No. Its called wakeup latency :-) Your SCHED_OTHER task will not get to
insta-run all the time. If there are other tasks already running, we'll
not IPI unless it should preempt.

If its idle, nobody cares..

> Does this auto-throttling also apply if the user is running a CPU-bound
> SCHED_BATCH or SCHED_IDLE task on each CPU, and periodically waking up
> one of a large group of SCHED_OTHER tasks, where the SCHED_OTHER tasks
> immediately sleep upon being awakened?

SCHED_BATCH is even more likely to suffer wakeup latency since it will
never preempt anything.

> OK, and the rq->curr assignment is in common code, correct? Does this
> allow the IPI-only-requesting-process approach to live entirely within
> common code?

That is the idea.

> The 2010 email thread ended up with sys_membarrier() acquiring the
> runqueue lock for each CPU,

Yes, that's something I'm not happy with. Machine wide banging of that
lock will be a performance no-no.

> because doing otherwise meant adding code to the scheduler fastpath.

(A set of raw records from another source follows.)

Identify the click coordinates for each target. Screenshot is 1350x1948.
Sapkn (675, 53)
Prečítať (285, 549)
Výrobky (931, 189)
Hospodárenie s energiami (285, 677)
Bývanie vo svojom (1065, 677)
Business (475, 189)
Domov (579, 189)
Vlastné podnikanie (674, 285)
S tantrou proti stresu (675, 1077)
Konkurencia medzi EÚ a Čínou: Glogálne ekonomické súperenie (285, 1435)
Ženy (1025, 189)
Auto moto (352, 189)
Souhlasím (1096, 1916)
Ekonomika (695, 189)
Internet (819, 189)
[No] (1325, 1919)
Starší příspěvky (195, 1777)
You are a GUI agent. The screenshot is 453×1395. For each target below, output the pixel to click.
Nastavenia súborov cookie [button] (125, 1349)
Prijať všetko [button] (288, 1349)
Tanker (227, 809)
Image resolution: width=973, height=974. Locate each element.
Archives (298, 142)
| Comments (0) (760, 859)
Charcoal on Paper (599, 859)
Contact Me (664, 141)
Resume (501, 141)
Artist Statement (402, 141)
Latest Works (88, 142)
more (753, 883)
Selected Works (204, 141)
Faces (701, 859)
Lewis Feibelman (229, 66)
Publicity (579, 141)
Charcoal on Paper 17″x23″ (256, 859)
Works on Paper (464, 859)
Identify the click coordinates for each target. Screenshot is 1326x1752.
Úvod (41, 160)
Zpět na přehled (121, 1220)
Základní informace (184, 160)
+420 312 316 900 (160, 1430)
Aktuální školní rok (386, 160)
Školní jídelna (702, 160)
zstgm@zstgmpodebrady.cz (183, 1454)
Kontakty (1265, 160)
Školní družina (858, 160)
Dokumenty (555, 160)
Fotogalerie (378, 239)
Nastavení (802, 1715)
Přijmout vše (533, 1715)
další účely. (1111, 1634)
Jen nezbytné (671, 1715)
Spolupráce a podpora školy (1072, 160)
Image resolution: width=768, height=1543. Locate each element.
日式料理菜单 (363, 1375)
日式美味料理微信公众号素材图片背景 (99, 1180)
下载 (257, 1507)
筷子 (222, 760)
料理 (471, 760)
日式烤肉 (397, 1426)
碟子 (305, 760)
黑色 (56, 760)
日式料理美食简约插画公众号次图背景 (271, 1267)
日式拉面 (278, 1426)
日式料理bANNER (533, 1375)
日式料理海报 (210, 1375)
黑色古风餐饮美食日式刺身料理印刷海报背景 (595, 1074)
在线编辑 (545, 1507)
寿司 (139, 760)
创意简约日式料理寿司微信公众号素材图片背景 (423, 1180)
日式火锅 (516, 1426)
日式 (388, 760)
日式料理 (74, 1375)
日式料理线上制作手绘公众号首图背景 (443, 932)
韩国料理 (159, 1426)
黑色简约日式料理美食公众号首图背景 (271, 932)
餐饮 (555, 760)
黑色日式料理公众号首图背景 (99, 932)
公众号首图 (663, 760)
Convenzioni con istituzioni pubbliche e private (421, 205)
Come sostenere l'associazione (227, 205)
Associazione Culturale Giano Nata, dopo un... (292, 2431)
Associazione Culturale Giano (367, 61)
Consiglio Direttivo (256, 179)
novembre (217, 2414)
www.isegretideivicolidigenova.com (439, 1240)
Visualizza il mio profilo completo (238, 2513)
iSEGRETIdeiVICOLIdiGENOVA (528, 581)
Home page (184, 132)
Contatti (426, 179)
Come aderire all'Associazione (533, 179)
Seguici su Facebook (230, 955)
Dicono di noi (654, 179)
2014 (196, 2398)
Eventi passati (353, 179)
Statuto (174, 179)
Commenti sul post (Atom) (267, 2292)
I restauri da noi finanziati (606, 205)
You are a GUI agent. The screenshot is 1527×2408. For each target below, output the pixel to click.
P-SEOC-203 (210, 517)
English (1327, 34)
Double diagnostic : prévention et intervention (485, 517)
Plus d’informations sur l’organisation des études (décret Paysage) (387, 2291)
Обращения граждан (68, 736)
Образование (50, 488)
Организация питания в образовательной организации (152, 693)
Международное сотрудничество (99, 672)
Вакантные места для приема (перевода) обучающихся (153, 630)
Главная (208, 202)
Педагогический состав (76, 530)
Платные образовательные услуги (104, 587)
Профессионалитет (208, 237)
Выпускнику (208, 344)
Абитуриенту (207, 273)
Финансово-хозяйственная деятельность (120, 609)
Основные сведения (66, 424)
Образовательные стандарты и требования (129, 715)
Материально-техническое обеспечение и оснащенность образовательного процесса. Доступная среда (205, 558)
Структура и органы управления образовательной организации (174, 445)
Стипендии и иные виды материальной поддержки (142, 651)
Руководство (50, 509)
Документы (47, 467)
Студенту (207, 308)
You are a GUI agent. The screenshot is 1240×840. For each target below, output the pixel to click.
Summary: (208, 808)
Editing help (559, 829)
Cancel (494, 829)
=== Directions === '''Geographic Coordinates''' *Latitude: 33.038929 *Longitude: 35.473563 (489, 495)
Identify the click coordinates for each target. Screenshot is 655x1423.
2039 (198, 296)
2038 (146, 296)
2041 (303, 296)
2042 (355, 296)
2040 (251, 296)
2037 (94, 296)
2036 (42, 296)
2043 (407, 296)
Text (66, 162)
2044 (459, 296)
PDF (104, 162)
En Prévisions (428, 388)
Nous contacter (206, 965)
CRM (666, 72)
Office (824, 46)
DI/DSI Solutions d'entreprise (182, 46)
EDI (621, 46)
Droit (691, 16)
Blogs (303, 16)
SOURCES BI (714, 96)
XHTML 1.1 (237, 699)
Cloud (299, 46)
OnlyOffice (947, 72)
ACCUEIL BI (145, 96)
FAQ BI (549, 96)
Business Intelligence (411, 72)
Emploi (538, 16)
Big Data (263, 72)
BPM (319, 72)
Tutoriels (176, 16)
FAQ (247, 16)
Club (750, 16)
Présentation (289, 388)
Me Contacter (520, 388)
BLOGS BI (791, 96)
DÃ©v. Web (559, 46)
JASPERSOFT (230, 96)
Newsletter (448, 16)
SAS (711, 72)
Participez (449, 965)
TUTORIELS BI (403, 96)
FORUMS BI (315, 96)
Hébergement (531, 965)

And that's obviously another thing I'm not happy with either.

> Don't we still need to do this?
>
> https://marc.info/?l=linux-kernel&m=126341138408407&w=2
> https://marc.info/?l=linux-kernel&m=126349766324224&w=2

I don't know.. those seem focussed on mm_cpumask() and we can't use that
per Will's email.


So I think we need to think anew on this, start from the ground up.

What is missing for this:

static void ipi_mb(void *info)
{
smp_mb(); // IPIs should be serializing but paranoid
}


sys_membarrier()
{
smp_mb(); // because sysenter isn't an unconditional mb

for_each_online_cpu(cpu) {
struct task_struct *p;

rcu_read_lock();
p = task_rcu_dereference(&cpu_curr(cpu));
if (p && p->mm == current->mm)
__set_bit(cpus, cpu);
rcu_read_unlock();
}

on_cpu_cpu_mask(cpus, ipi_mb, NULL, 1); // does local smp_mb() too
}

VS

__schedule()
{
spin_lock(&rq->lock);
smp_mb__after_spinlock(); // really full mb implied

/* lots */

if (likely(prev != next)) {

rq->curr = next;

context_switch() {
switch_mm();
switch_to();
// neither need imply a barrier

spin_unlock(&rq->lock);
}
}
}




So I think we need either switch_mm() or switch_to() to imply a full
barrier for this to work, otherwise we get:

CPU0 CPU1


lock rq->lock
mb

rq->curr = A

unlock rq->lock

lock rq->lock
mb

sys_membarrier()

mb

for_each_online_cpu()
p = A
// no match no IPI

mb
rq->curr = B

unlock rq->lock


And that's bad, because now CPU0 doesn't have an MB happening _after_
sys_membarrier() if B matches.


So without audit, I only know of PPC and Alpha not having a barrier in
either switch_*().

x86 obviously has barriers all over the place, arm has a super duper
heavy barrier in switch_to().

One option might be to resurrect spin_unlock_wait(), although to use
that here is really ugly too, but it would avoid thrashing the
rq->lock.

I think it'd end up having to look like:

rq = cpu_rq(cpu);
again:
rcu_read_lock()
p = task_rcu_dereference(&rq->curr);
if (p) {
raw_spin_unlock_wait(&rq->lock);
q = task_rcu_dereference(&rq->curr);
if (q != p) {
rcu_read_unlock();
goto again;
}
}
...

which is just about as horrible as it looks.